I don’t spend enough time here. I haven’t gotten to do any fun research posts lately because I’m so spread thin.

Gonna have to fix that!

Plus you guys kinda have no clue what’s going on in my life lately. Since this is my blog and all about human connection, that doesn’t really make sense to me. So I’m going to have to remedy that too.

 

ASMR YouTube Channel

I posted my first ASMR video on January 18th, 2019. For those of you scratching your head and wondering what on earth ASMR is….

ASMR is weird. Flat out strange. I do ASMR and I love it but I recognize that it’s legit so weird! It is a bunch of people doing weird things, using odd objects to make sounds on and around microphones.

ASMR stands for “autonomous sensory meridian response”. Think ocean waves, the sound of someone’s soothing voice lulling you to sleep, a subtle and calming white noise, or birds chirping off in the distance. ASMR is like the satisfaction of having your hairdresser massage your scalp or playing with a Zen garden. The “happy little trees” painter Bob Ross is often considered ASMR.

Some people experience a pleasant tingling sensation in their scalp, neck, and down their spine. (That’s why a lot of ASMR videos talk about “tingles”.) Others don’t. Some people just find it highly relaxing or use it as background noise to help them focus. Different people like different sounds and/or visuals. You will often hear these referred to as “triggers”.

You can find my ASMR channel here:

https://www.youtube.com/channel/UCTsKcCRmmrImwt8soT1SRFg?view_as=public

 

New YouTube Channel

I started this channel and actually started using it, like, last week. The point is to talk about things, whatever things I feel like talking about. It’s going to be busting with loads of different types of stuffs.

Sometimes I just want to talk to you guys in a video.

You can find this new channel here:

https://www.youtube.com/channel/UCTC53mhzwfRmk5WY1O2p0fA

 

Twitter

I haven’t been on twitter in eons. I really want to get on there and be me way more often. I don’t know why, but I tend to be hesitant to say what I’m thinking 100% on there. I think it might be because of how political it can be, and that’s not my thing. But it does seem to get people in a defensive, angry way of communicating and I don’t want to deal with drama.

But whatever.

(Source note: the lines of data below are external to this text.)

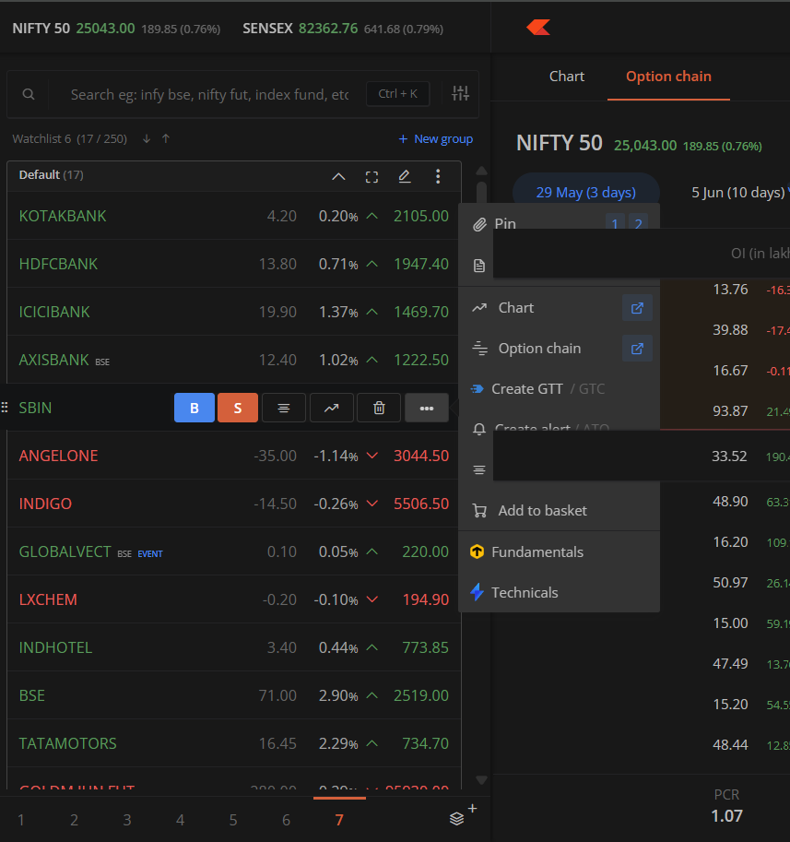Click the New group link
The width and height of the screenshot is (790, 842).
[x=435, y=139]
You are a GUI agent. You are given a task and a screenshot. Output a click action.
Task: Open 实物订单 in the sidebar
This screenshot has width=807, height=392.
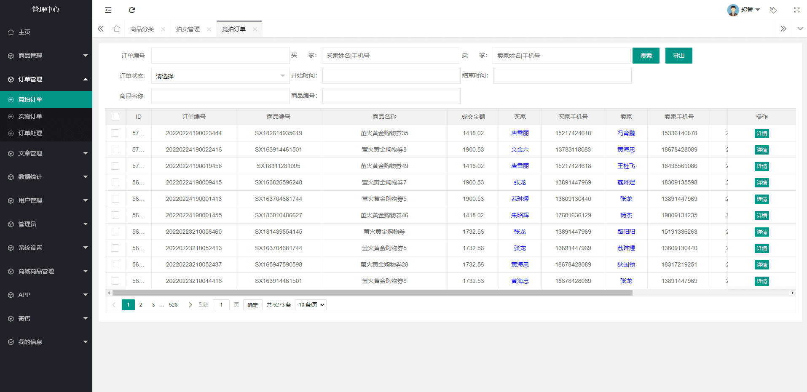coord(30,116)
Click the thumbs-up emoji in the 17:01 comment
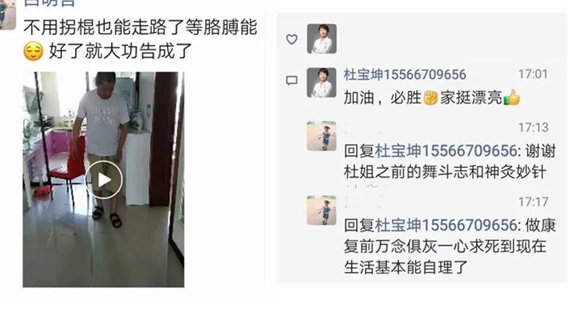568x332 pixels. pos(512,97)
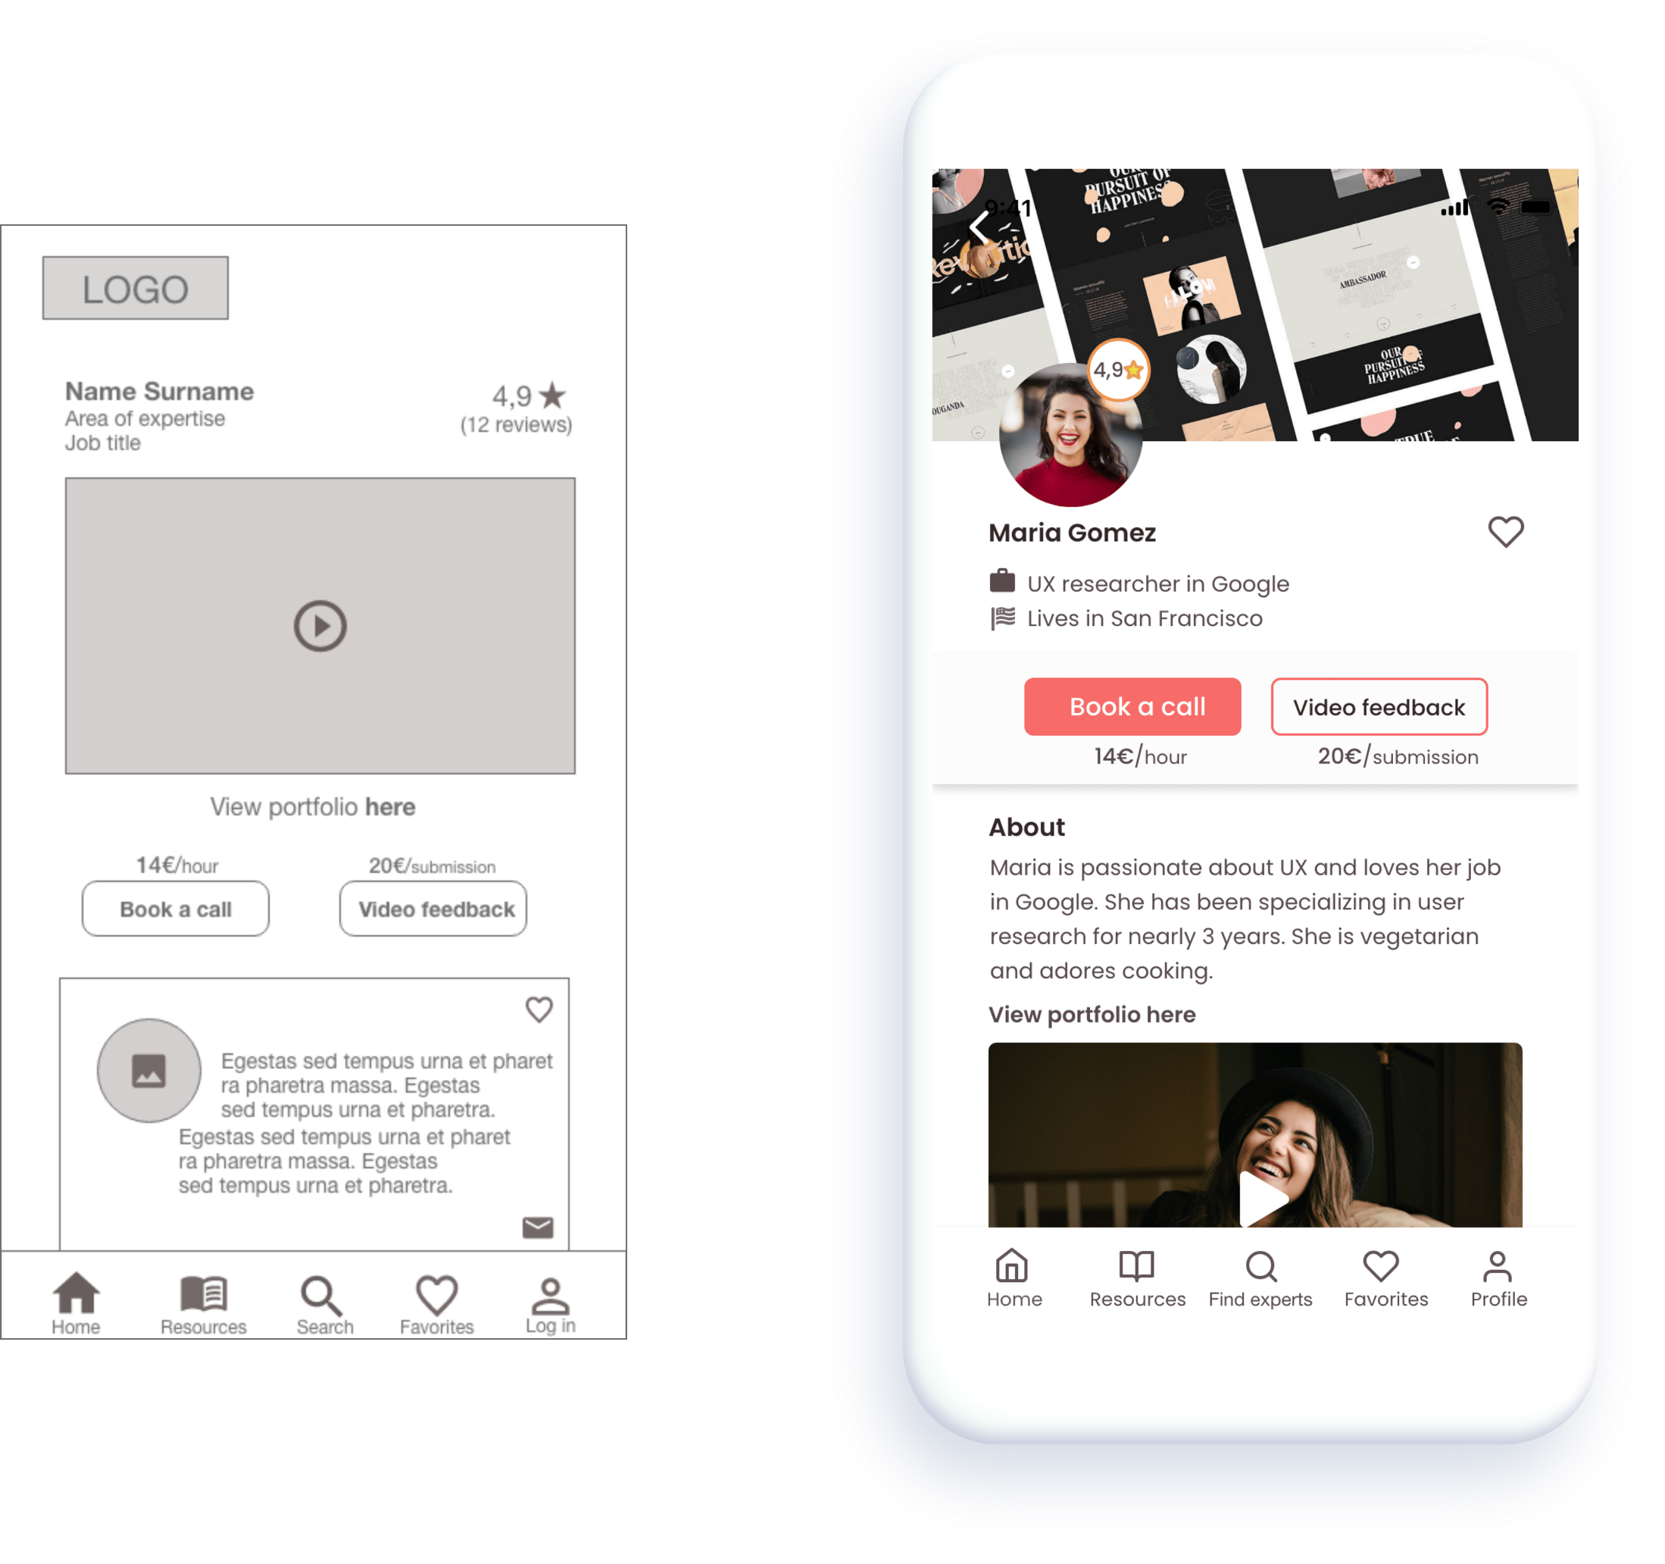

I need to learn to be me and not worry if anyone has a problem with it.

My twitter handle is: @DaphneShadows

 

Bedtime Stories on ASMR

On my ASMR YouTube channel, I’ve started doing something new. I’m going to make bedtime stories and whisper them or speak softly to tell them.

Doing them for ASMR presents quite the challenge but also an interesting bucket of possibilities. It’s not exactly the same as writing a novel because the language has to be more flowery and repetitive for ASMR and the story doesn’t have to be as strictly structured or paced. So it’s an odd change to make. But fun, so far.

Here is my first video:

I’m also working on a second bedtime story with a different feel to it, while working on chapter two of the above story.

 

My Novel

I haven’t worked on my novel in a month now. Everything has stopped moving in my life because my health has gone downhill and I’ve been in too much physical pain to focus on anything. I’ve literally lived on my couch, crying and trying to breathe.

I really want to get back to my novel. I’ve plotted the basic timeline of the story out and written the first two chapters, getting myself up to a word count of over 13,000 words. (A normal novel of my genre is 80,000 to 100,000 words.)

And I want to share some tidbits about my story with you. *evil smile*

 

Work

Do you remember when I was terrified I’d never have a job I liked and be able to hold it down with my health?

I now work 5 hours a day, Monday through Friday, 25 hours a week as an office manager for a technology company – and I love it. I get along with all my coworkers and both bosses (what are the odds, right?) and I enjoy my work. I get to organize things all day. It’s perfect!

I started on March 26th, 2019.

 

Life

I’m all jacked up! And it would take quite a while to catch you up. So let’s not spend the rest of this post yammering on. I’ll get to me in the future.

 

How are you doing?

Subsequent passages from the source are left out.